Our abbreviated update to that report includes data from the fourth quarter of 2017, when comprehensive tax legislation was passed. Using federal lobbying disclosure data provided by the Center for Responsive Politics (www.opensecrets.org), we are able to calculate that a total of 7,088 lobbyists worked on tax issues in 2017. Read the full updated report here.

That figure equals more than 60 percent of the 11,444 lobbyists who reported working on any issue in 2017. It also works out to 13 lobbyists for every member of Congress. Put another way, it’s as if roughly the entire undergraduate enrollment of Georgetown University emptied out of school and poured onto Capitol Hill to influence elected officials and their staffs day in and day out.

Thirty-five separate industries dispatched at least 150 lobbyists each. Three industries – pharmaceuticals, insurance, and electronics – deployed more than 500 lobbyists each. Twenty-three individual corporations and organizations dispatched at least 50 lobbyists apiece, led by the U.S. Chamber of Commerce, which hired an astounding 115 lobbyists.

As Sen.

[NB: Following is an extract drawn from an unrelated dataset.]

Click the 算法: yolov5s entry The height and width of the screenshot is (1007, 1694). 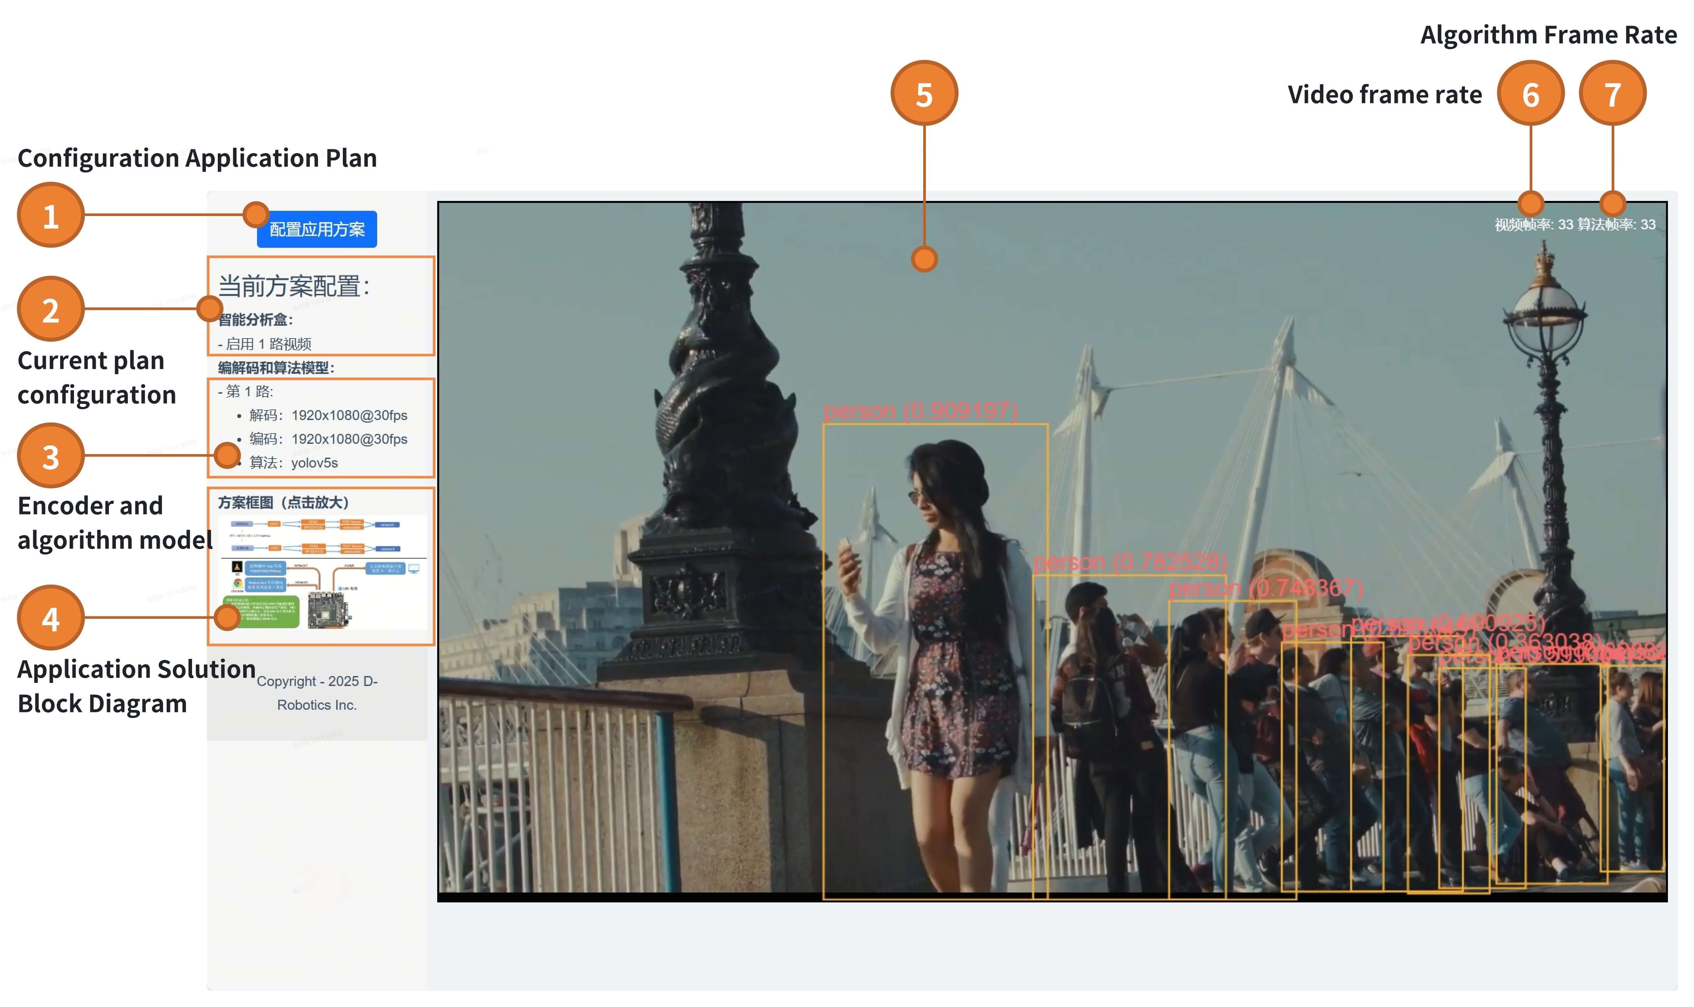pos(294,463)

Bernie Sanders (I-Vt.) said in December:  “More than 6,000 lobbyists worked on the Republican tax bill – that’s more than half of the lobbyists in D.C. No wonder it’s a gift to giant corporations.”

Well, yes.

The massive number of lobbyists who swarmed into the tax debate should serve as a warning to would-be reformers.

Those seeking a fairer, more progressive tax code should begin thinking about a fundamental redesign to our system that not only includes higher rates for the wealthy but also removes the myriad nooks and crannies in the tax code that lobbyists pray upon.

That will likely require starting over from scratch. Only by lobbyist-proofing the tax code will there be any hope of fairness and enduring progressiveness.